In order to ensure that the conditions on controlled-load service are
met, clients requesting the service provide network elements on the
data path with an estimation of the data traffic they are going to
generate. When signaling with RSVP, the object carrying this
estimation is called TSpec. In return, the service ensures that in
each network element on the data path, resources adequate to process
traffic falling within this descriptive envelope will be available to
the client. This must be accomplished by admission control.
The controlled-load service is implemented per-flow in each network
element on the data-path.

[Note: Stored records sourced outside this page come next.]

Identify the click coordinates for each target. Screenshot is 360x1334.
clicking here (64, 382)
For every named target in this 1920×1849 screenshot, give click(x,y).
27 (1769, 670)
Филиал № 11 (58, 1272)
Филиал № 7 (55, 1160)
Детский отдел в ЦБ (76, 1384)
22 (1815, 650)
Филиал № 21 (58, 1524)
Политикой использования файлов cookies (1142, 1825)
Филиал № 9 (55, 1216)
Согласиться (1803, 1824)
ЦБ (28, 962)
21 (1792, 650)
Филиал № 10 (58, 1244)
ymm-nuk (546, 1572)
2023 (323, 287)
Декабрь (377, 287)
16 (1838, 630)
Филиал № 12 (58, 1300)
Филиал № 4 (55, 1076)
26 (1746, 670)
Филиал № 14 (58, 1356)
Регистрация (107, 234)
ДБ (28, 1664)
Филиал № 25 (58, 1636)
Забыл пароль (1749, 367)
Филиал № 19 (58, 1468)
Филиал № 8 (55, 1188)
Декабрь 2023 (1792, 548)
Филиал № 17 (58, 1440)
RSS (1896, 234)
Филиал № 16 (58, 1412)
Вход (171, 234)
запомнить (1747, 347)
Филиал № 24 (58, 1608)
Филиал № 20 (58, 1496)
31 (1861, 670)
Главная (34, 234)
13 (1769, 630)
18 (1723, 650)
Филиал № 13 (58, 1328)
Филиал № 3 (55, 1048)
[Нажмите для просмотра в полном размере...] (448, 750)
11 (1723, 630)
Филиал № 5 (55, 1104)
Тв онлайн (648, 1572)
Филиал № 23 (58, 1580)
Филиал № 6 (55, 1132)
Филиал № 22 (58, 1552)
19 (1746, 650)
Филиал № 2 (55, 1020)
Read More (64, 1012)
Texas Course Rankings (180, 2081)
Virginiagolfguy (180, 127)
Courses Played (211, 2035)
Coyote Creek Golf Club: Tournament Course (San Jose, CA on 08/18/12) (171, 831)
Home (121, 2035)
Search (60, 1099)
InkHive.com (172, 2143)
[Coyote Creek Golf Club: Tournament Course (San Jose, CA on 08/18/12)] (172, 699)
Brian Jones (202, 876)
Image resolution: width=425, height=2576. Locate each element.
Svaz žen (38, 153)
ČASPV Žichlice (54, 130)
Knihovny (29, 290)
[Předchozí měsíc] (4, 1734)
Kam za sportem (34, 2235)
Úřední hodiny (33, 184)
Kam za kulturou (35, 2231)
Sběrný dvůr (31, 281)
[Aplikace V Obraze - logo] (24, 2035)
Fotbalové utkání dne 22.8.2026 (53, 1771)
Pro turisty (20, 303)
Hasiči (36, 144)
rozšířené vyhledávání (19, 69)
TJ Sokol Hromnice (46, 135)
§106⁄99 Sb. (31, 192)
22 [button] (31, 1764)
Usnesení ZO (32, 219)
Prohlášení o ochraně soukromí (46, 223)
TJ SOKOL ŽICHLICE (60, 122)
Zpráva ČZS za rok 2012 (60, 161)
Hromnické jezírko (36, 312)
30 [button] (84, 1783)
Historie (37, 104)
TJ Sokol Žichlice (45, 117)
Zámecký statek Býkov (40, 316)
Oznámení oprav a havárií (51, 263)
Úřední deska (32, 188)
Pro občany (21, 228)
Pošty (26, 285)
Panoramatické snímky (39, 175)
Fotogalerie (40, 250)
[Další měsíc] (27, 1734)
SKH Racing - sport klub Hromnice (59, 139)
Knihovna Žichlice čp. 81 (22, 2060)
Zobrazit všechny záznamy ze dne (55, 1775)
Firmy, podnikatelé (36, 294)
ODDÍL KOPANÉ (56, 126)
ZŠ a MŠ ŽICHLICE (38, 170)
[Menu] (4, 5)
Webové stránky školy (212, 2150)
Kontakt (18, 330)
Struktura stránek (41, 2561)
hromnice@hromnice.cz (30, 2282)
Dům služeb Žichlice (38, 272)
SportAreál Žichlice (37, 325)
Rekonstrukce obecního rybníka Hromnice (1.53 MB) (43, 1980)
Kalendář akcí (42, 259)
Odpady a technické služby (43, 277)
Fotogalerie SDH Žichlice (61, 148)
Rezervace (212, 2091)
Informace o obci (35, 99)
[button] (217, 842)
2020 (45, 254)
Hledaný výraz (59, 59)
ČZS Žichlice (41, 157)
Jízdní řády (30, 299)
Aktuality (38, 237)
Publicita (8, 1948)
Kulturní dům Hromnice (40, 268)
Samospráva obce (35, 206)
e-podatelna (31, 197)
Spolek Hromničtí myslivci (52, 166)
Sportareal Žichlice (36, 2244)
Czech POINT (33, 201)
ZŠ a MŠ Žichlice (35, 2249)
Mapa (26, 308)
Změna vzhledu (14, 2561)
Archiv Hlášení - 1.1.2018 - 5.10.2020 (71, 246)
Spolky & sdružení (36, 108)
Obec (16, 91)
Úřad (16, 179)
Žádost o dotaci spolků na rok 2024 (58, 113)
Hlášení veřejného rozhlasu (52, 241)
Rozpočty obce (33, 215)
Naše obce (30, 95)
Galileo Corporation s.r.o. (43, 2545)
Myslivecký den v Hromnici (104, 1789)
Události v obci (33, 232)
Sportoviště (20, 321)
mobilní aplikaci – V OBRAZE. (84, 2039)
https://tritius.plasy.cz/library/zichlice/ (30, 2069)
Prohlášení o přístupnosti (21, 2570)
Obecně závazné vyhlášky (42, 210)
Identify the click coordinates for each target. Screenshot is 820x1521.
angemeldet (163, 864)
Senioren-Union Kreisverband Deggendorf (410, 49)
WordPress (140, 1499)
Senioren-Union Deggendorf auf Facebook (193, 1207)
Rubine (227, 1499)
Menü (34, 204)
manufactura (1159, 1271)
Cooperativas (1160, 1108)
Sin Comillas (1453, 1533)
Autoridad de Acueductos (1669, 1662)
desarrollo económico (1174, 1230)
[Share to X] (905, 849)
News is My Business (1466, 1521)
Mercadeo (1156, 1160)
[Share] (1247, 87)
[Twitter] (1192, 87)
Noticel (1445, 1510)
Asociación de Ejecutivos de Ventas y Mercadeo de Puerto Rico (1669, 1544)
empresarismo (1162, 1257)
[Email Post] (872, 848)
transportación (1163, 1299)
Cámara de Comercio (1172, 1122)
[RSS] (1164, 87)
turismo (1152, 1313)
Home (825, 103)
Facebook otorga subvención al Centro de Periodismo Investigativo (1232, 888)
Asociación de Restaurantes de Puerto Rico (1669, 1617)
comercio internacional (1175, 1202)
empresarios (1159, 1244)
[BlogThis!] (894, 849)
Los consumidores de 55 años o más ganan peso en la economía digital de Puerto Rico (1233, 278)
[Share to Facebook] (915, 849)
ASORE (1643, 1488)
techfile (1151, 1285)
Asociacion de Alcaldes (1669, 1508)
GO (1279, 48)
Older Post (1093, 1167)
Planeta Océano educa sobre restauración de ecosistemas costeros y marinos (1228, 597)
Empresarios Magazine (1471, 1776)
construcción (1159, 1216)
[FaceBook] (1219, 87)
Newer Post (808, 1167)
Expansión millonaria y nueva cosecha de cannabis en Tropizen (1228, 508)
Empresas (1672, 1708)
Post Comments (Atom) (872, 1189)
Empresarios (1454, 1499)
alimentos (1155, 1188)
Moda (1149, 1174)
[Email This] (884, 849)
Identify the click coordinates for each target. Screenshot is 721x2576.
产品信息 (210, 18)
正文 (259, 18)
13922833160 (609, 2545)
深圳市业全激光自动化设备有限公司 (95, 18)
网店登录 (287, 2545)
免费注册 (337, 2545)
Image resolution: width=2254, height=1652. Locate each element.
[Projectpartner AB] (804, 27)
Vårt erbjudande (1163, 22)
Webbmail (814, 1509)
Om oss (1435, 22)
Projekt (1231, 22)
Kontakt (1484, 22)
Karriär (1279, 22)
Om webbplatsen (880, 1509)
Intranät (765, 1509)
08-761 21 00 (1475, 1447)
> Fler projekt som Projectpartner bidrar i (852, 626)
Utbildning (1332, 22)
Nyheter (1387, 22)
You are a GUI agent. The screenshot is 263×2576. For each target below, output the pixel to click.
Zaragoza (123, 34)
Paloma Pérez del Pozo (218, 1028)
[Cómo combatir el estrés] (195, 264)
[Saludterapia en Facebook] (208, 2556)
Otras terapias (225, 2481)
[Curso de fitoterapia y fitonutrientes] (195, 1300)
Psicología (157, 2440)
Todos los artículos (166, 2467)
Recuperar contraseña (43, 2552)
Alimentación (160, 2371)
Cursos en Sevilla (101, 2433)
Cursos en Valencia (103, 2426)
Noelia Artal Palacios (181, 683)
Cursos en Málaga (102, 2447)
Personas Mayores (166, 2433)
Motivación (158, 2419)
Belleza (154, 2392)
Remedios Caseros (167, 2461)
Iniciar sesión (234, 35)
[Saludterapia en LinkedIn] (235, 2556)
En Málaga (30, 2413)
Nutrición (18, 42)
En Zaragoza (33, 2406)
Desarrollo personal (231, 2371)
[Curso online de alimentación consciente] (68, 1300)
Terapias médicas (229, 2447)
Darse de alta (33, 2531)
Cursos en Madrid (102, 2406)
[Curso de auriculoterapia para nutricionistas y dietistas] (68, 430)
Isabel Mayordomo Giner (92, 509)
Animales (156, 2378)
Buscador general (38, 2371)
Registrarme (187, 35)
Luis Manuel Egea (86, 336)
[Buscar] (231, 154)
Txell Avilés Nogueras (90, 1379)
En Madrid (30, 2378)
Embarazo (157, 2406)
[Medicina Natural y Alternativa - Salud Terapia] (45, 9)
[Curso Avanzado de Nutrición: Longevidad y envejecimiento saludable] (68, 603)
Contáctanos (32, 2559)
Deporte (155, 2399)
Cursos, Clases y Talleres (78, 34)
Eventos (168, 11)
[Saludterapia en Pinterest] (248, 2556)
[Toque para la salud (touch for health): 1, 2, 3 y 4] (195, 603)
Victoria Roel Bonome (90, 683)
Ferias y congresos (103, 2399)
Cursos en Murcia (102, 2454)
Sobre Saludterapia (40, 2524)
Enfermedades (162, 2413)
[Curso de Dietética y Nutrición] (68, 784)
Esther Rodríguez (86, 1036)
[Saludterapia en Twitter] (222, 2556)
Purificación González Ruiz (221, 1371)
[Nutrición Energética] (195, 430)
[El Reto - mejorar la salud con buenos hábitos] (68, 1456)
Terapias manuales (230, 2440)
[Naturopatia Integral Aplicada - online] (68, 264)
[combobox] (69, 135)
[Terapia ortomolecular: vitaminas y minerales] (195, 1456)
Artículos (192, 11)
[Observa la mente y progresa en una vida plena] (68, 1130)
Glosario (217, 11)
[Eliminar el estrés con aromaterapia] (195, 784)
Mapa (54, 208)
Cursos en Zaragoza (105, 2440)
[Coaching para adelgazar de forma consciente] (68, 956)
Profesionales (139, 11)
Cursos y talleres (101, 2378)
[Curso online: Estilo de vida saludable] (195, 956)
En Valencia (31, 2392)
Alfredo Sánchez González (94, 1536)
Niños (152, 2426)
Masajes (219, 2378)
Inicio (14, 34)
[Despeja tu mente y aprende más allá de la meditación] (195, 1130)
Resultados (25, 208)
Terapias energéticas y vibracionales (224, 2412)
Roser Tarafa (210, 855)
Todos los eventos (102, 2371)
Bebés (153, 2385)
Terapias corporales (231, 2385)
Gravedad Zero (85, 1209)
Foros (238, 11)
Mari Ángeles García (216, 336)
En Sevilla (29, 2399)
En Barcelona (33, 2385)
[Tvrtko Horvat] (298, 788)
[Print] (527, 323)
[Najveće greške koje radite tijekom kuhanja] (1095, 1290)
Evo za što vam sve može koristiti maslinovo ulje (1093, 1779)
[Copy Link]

Thereby, a network element may be an
individual node such as a router. However, a network element can
also be a subnet, e.g. a DiffServ cloud within a larger IntServ
network [14]. In this case, the per-flow traffic description (e.g.
carried in the RSVP TSpec) together with the DiffServ Code Point
(carried e.g. in the DCLASS object [13] of RSVP) is used for
admission control into the DiffServ cloud. The DiffServ cloud MUST
ensure it provides controlled-load service. It is also possible to
operate controlled-load service over logical links such as IP tunnels
[12] or MPLS LSPs [15]. The per-flow traffic descriptor is in this
case used for admission control into the tunnel/LSP.
5. NSIS QoS Model for IntServ Controlled Load Service
According to [3], a QOSM SHOULD include the following information:
o Role of QNEs in this QOSM: E.g. location, frequency, statefulness
etc.
o QSPEC Definition: A QOSM SHOULD specify the QSPEC, including QSPEC
parameters.
o QSPEC procedures: describes how to signal the QOSM.
o Processing Rules: it describes how QSPEC info is treated and
interpreted in the RMF and QOSM specific processing. E.g.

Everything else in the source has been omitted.